Gaudi and Gucci

La Pedrera

And now for something completely different, We’ve shifted from a funky, still somewhat gritty but gentrifying old East Berlin neighborhood to a glitz-and-glamour location in moving on to Barcelona. Our hotel is on Barcelona’s equivalent of New York’s Fifth Avenue, or whatever high-end shopping district you identify with. It’s lined with all the big names — Gucci is directly across the street — but we are unlikely to be doing any shopping. Pat the planner picked the hotel because of its proximity to some of the creations of the famed Barcelona architect Antonin Gaudi.

La Sagrada Familia as viewed from the hotel’s rooftop.

The opening photo is of his first masterpiece La Pedrera, formally known as Casa Mila for the man who paid for its construction. La Pedrera was actually a derogatory nickname for the building meaning “the stone quarry” because Barcelonans didn’t love the house when it was completed in 1906. But it’s widely considered to be Gaudi’s first masterpiece because it was the first building he had built from scratch. We plan to finish our week in the city by touring the inside of the building and attending a jazz concert on the roof — should be very cool.

We can see the top of La Pedrera from our hotel room. Also visible from the hotel’s rooftop restaurant and bar is Gaudi’s even more famous La Sagrada Familia. The huge cathedral celebrating the life of Christ is still under construction nearly 100 years after Gaudi’s death. (He was eccentric, but very religious. He died after being hit by a car while walking to church.) We were outside of the building as part of a four-hour walking tour and will return for an interior tour later in the week. We will have more to report at that time. Once again we had an ex-pat guide, this time an Australian who came to study Spanish for six months and never left. He was also the third guide with a name beginning with J, this time Jarrod. Just one of those weird coincidences.

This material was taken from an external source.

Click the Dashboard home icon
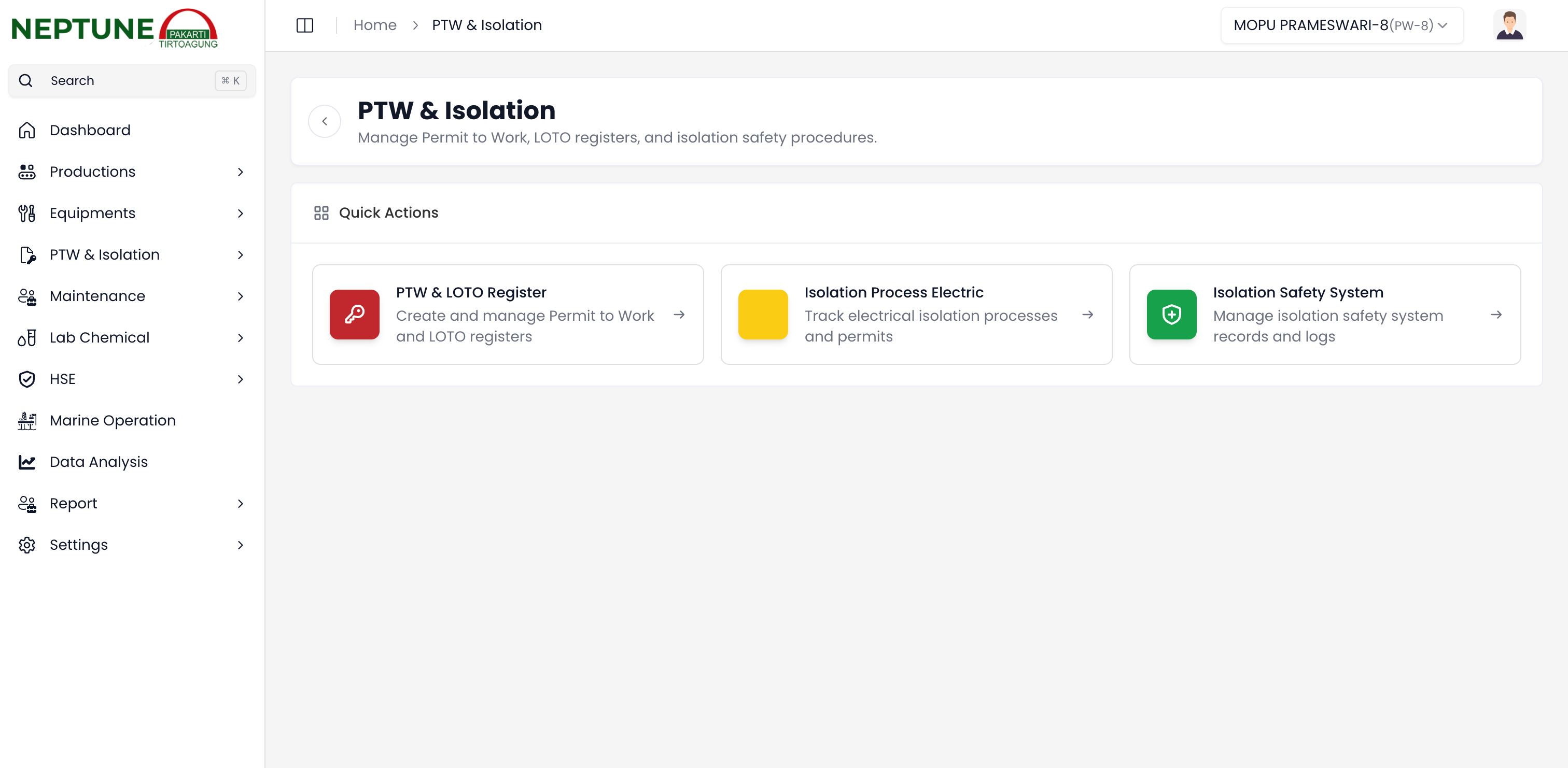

Pat posing at the fountain at Plaza de Catalunya

We loved Berlin but it is the rare person who comes to Barcelona and doesn’t fall in love with it. No exception here. We have to say that it feels more comfortable to us because we have visited many Spanish-speaking places and our limited knowledge of the language helps. It is more extensive than German for sure, though the Catalan dialect is a different animal. Many Barcelona residents also speak some English, especially in the hospitality sector, but we feel like we can muddle through here more easily.

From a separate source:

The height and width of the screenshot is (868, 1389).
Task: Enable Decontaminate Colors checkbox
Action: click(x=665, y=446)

Roman columns inside of a medieval building.

The city also doesn’t seem to be outrageously expensive. We had a seafood dinner last night that included prawns, grilled fish and wine that came out to around $65 including tip. Note that tipping here, as in Germany, was on the order of 10% or so. Basically you just round up the total. Servers in European restaurants are paid better than their US counterparts and tips of 20% or more aren’t expected and generally aren’t doled out by the customers.

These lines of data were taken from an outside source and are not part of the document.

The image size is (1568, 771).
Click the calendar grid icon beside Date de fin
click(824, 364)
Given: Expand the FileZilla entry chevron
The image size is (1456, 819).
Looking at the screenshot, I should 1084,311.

This is a memorial to Catalans who died is some war back in the 1700s. Too many European wars to keep straight.

We have observed that while there are a lot of tourists, our sense is that the volume isn’t quite back to pre-pandemic levels. There appear to be a lot of Brits and other Europeans around because it is a short flight for many of them, and it was a three-day weekend in much of Europe for a Catholic holiday. Our hotel is in a good location with lots of cafes and restaurants around. On our first evening we trekked over to a nearby spot called the Dow Jones Bar. All of our ex-DJ colleagues know of the Wall Street-themed bar. It advertises having satellite access to U.S. events, and we had faintly hoped we might be able to catch a bit of a Rangers hockey game that was being played on Sunday afternoon, but there was a soccer game on that involved Spain so that wasn’t happening. It was fine; we likely wouldn’t have been able to stay awake for the entire game anyway.

The Dow Jones Bar, where drink prices fluctuate with demand

Yesterday’s walking tour took us through the ancient Gothic Quarter that dates to the city’s founding by the Romans under the rule of Augustus. Portions of a wall built by the Romans are still visible, as are columns from the original Roman forum that are inside of a medieval structure. We also visited El Born, which abuts the Gothic Quarter. Our guide lives in El Born and recommended a number of restaurants. We hope to get back to check one out. The winding streets could make it a challenging exercise, but we will see. The city’s beach, created for the 1992 Olympics from sand shipped in from Egypt, is also on our to-do list. Today we are off to visit some of the markets and sample some of the foods aided by another local guide.